*Exercise goal:*
Could you write out exactly, and only, the lines from the one containing "Where should I click to: Open" through the last line of the data, leaving out all pictures?

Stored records
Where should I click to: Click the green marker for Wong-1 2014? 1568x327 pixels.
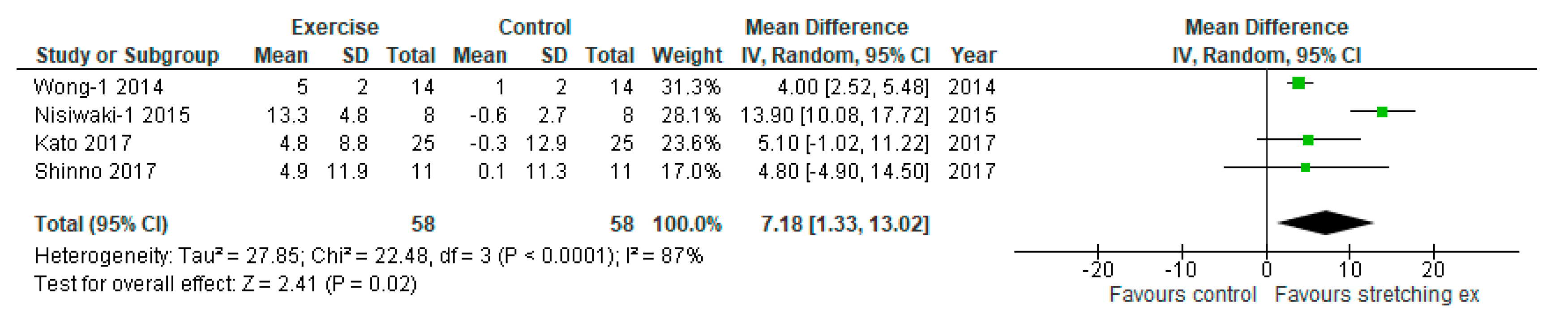[1298, 83]
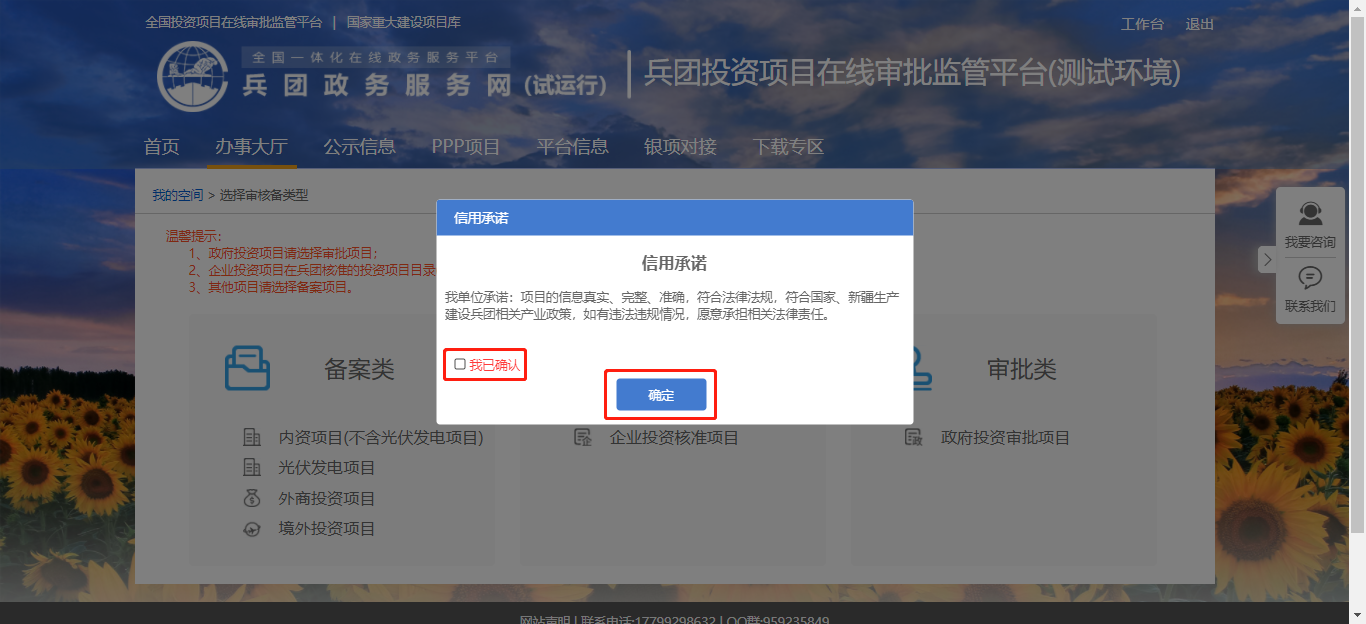Open the 工作台 link
Viewport: 1366px width, 624px height.
click(1142, 24)
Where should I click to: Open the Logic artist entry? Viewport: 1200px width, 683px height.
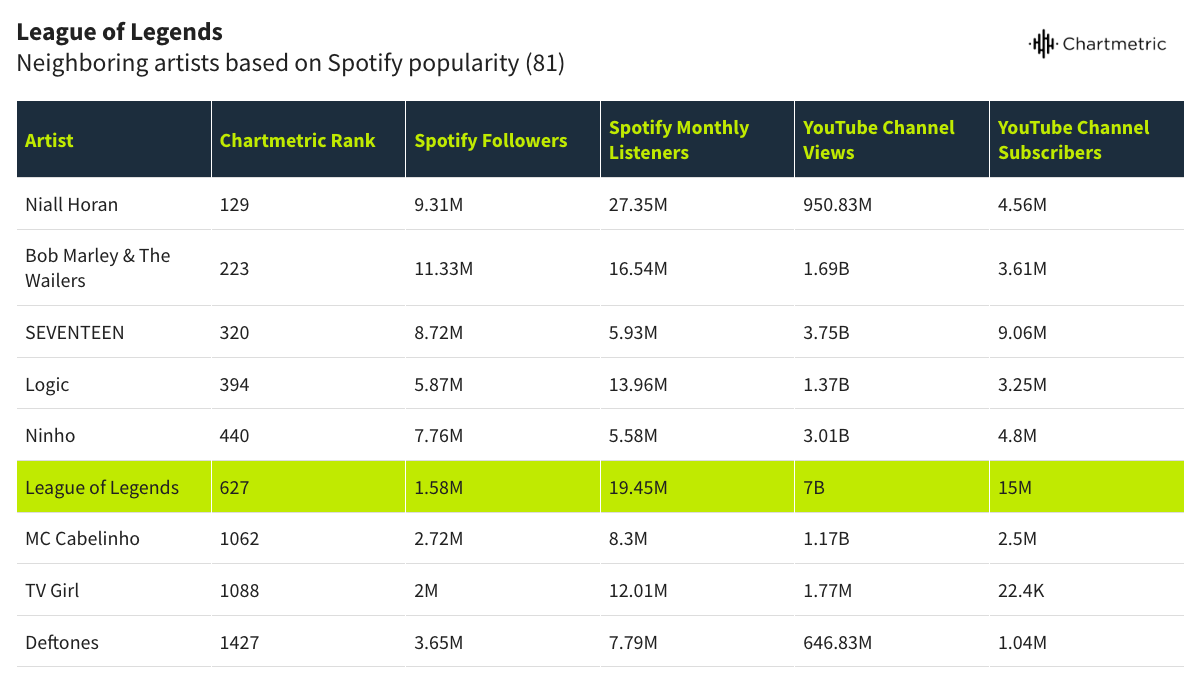click(x=47, y=385)
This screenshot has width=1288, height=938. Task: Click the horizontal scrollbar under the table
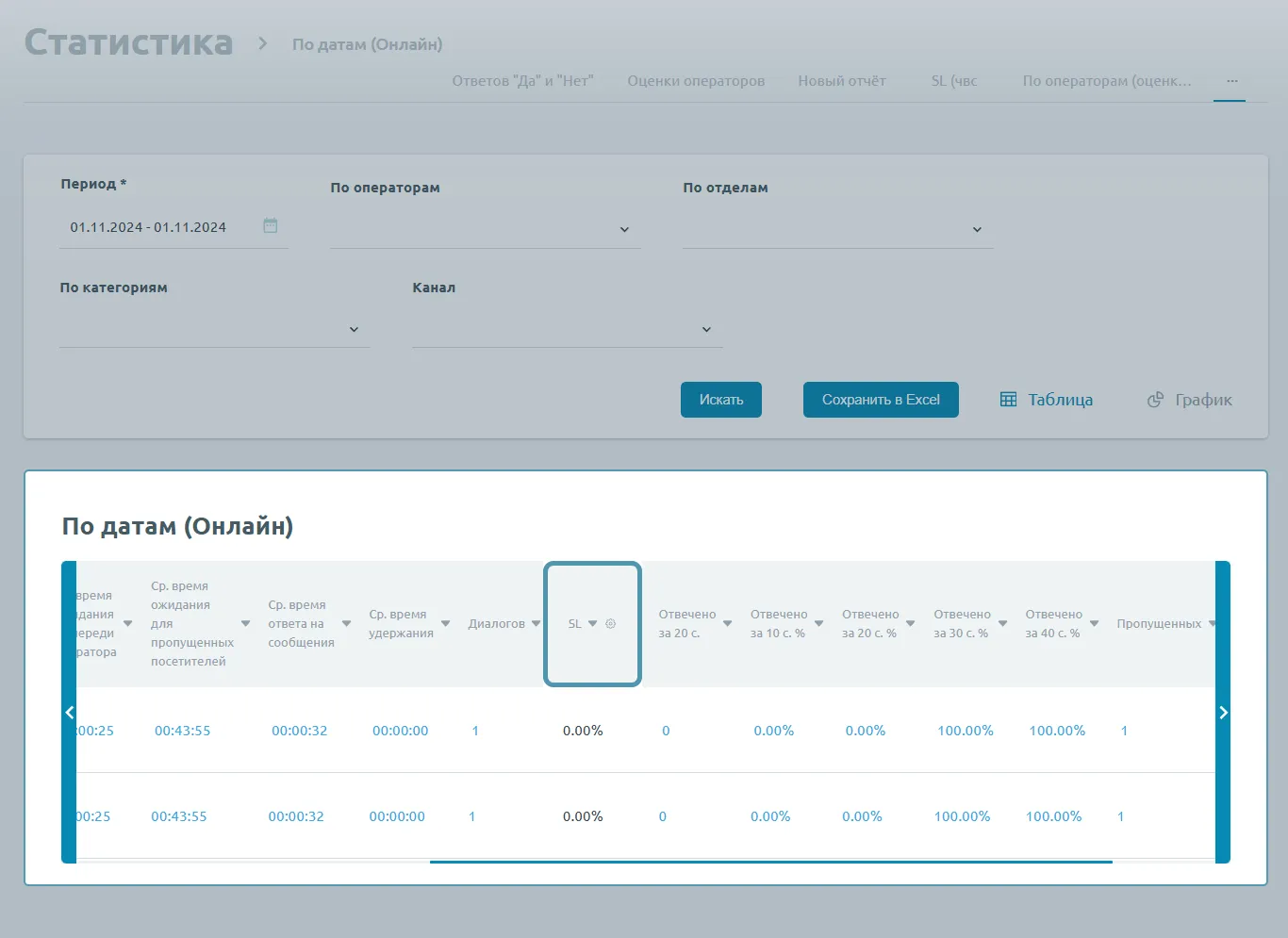[770, 862]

*Result of this exercise:*
Where should I click to: Open the Logic artist entry? Viewport: 1200px width, 683px height.
click(x=47, y=385)
This screenshot has width=1288, height=938. Task: Click the horizontal scrollbar under the table
[770, 862]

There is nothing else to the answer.